Quantum-Edge Synergy: A Novel Framework for Real-Time IoT Analytics Beyond Cloud and Edge Computing
Main Article Content
Abstract
The Adaptation of the Internet of Things (IoT) is increasing to gain more insight from data from IOT devices [1]. Using cloud technologies to connect IOT devices and streaming real-time data to perform real-time analytics helps organizations find meaningful information that can drive growth and innovation [14]. Major cloud service providers support IoT device connectivity, data storage capabilities in different formats, and scalable computer and analytical tools [15]; however, the exponential growth of IoT devices and data has exposed limitations in traditional cloud architecture, such as latency, scalability, and security [37]. This paper discusses edge computing, quantum computing technologies, and their impact on the IoT ecosystem. Using simulations and conducting case studies, this paper explains that QES can optimize latency by up to sixty percent and enhance energy efficiency by forty-five percent in comparison to the cloud and edge computing that is currently in use. This provides a scalable solution for Internet of Things applications of the next generation, such as smart cities, autonomous systems, and healthcare monitoring technology.
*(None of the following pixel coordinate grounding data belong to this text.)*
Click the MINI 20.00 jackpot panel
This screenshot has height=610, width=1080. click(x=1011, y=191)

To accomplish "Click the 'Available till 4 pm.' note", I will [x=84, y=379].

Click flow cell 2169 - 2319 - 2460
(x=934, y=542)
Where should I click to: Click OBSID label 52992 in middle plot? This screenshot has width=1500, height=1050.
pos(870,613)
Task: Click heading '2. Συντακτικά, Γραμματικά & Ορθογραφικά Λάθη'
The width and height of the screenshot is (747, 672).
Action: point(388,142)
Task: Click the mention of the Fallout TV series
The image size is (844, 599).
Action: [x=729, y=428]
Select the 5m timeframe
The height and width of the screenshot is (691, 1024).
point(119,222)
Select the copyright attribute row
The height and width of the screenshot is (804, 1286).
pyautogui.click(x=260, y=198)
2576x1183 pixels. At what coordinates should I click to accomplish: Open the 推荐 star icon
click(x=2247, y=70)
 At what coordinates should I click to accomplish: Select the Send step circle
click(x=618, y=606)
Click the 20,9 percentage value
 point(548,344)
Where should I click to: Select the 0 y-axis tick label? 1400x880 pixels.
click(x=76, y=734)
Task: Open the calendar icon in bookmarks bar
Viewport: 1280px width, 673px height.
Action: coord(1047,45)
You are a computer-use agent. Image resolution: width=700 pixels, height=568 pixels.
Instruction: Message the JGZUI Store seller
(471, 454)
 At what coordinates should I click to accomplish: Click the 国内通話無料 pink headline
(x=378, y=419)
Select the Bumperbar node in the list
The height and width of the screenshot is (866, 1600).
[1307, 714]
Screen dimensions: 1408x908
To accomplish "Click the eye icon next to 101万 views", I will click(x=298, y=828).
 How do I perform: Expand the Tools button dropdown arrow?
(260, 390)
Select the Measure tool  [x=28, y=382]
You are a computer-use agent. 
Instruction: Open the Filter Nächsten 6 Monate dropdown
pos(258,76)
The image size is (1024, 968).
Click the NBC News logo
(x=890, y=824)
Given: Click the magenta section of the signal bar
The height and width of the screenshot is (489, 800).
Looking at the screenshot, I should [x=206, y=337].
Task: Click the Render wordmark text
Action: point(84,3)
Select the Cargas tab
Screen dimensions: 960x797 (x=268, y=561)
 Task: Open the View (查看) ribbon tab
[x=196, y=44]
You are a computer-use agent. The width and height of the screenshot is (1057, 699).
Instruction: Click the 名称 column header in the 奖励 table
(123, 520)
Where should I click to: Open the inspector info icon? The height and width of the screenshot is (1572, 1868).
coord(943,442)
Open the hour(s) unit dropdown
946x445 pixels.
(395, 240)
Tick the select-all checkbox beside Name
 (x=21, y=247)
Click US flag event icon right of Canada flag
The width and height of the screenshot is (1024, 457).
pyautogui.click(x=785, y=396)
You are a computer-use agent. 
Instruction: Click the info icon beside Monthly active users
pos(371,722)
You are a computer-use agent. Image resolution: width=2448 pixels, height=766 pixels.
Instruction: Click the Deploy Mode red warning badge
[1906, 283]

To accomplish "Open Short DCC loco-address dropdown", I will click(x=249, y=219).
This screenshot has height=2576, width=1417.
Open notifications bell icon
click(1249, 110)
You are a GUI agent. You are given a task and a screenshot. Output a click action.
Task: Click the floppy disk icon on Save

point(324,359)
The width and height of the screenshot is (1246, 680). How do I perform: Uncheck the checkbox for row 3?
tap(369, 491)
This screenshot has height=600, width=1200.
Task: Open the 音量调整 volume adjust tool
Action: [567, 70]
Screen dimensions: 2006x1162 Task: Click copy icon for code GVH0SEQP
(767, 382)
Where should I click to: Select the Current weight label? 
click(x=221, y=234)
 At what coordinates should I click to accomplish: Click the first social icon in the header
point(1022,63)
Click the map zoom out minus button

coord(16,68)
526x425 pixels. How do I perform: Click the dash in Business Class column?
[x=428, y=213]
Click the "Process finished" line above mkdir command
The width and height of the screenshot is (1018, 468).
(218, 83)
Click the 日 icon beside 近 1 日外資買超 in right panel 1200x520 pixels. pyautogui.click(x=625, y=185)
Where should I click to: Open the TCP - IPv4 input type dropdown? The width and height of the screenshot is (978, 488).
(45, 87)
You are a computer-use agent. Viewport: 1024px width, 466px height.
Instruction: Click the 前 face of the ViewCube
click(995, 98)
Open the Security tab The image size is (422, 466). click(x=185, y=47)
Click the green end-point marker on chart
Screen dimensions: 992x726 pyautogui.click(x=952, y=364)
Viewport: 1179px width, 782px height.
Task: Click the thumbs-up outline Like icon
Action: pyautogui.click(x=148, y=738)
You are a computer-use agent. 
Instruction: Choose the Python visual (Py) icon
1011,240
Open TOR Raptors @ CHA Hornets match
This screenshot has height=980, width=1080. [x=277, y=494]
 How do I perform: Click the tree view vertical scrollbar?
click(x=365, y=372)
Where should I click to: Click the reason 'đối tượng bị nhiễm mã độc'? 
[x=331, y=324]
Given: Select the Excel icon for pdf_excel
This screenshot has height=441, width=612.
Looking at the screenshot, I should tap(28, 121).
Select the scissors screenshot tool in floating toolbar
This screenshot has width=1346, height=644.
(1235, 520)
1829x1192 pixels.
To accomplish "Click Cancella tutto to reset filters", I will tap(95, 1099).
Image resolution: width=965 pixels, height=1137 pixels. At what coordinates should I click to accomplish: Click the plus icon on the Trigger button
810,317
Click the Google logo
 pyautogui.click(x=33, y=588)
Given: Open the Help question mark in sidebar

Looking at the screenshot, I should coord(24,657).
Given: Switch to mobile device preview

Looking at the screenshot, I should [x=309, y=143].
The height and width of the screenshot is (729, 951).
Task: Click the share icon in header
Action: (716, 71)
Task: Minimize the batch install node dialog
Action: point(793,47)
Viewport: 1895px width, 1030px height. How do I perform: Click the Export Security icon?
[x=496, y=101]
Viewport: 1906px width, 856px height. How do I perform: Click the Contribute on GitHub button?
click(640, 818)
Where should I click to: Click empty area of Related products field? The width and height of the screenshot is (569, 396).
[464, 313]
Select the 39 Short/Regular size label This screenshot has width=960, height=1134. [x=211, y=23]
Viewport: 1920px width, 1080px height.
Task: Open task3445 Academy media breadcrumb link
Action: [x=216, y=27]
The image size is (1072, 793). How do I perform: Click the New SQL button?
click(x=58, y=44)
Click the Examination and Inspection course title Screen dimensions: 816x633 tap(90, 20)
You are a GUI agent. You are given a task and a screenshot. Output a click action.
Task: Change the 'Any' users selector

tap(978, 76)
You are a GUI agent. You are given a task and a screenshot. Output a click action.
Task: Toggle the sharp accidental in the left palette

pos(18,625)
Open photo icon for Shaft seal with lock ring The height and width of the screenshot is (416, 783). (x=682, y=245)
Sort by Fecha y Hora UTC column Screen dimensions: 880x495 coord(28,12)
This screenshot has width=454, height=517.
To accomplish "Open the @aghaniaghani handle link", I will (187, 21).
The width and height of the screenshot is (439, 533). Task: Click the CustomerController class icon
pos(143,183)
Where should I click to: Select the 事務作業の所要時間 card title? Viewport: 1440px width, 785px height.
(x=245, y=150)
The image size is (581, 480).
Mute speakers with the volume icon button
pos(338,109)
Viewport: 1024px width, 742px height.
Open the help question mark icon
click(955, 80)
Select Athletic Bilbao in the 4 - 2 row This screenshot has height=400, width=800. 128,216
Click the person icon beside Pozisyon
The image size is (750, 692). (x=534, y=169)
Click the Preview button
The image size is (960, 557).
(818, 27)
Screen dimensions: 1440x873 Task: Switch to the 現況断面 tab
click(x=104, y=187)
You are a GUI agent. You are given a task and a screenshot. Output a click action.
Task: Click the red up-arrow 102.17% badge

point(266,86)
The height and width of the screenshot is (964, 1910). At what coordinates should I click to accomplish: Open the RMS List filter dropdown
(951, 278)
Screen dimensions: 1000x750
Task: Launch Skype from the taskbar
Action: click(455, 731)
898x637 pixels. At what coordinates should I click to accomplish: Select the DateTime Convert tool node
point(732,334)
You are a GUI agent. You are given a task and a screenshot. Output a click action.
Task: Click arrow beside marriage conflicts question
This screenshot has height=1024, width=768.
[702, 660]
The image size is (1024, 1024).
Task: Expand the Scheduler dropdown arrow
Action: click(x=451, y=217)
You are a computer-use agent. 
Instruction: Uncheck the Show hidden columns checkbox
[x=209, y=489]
This paper focuses on Internet of Things devices, and their integration covers enhanced security, faster connectivity, and real-time data analytics, among other issues. This work addresses both present and future expansion of Internet of Things acceptance. Some topics covered include serverless computing, green computing solutions, cost, and reliability, fueling the next generation of Internet of Things-cloud ecosystems. This paper aims to provide a comprehensive and forward-looking perspective on the role that cloud computing plays on the Internet of Things (IoT), addressing the challenges currently being faced and opening up new opportunities.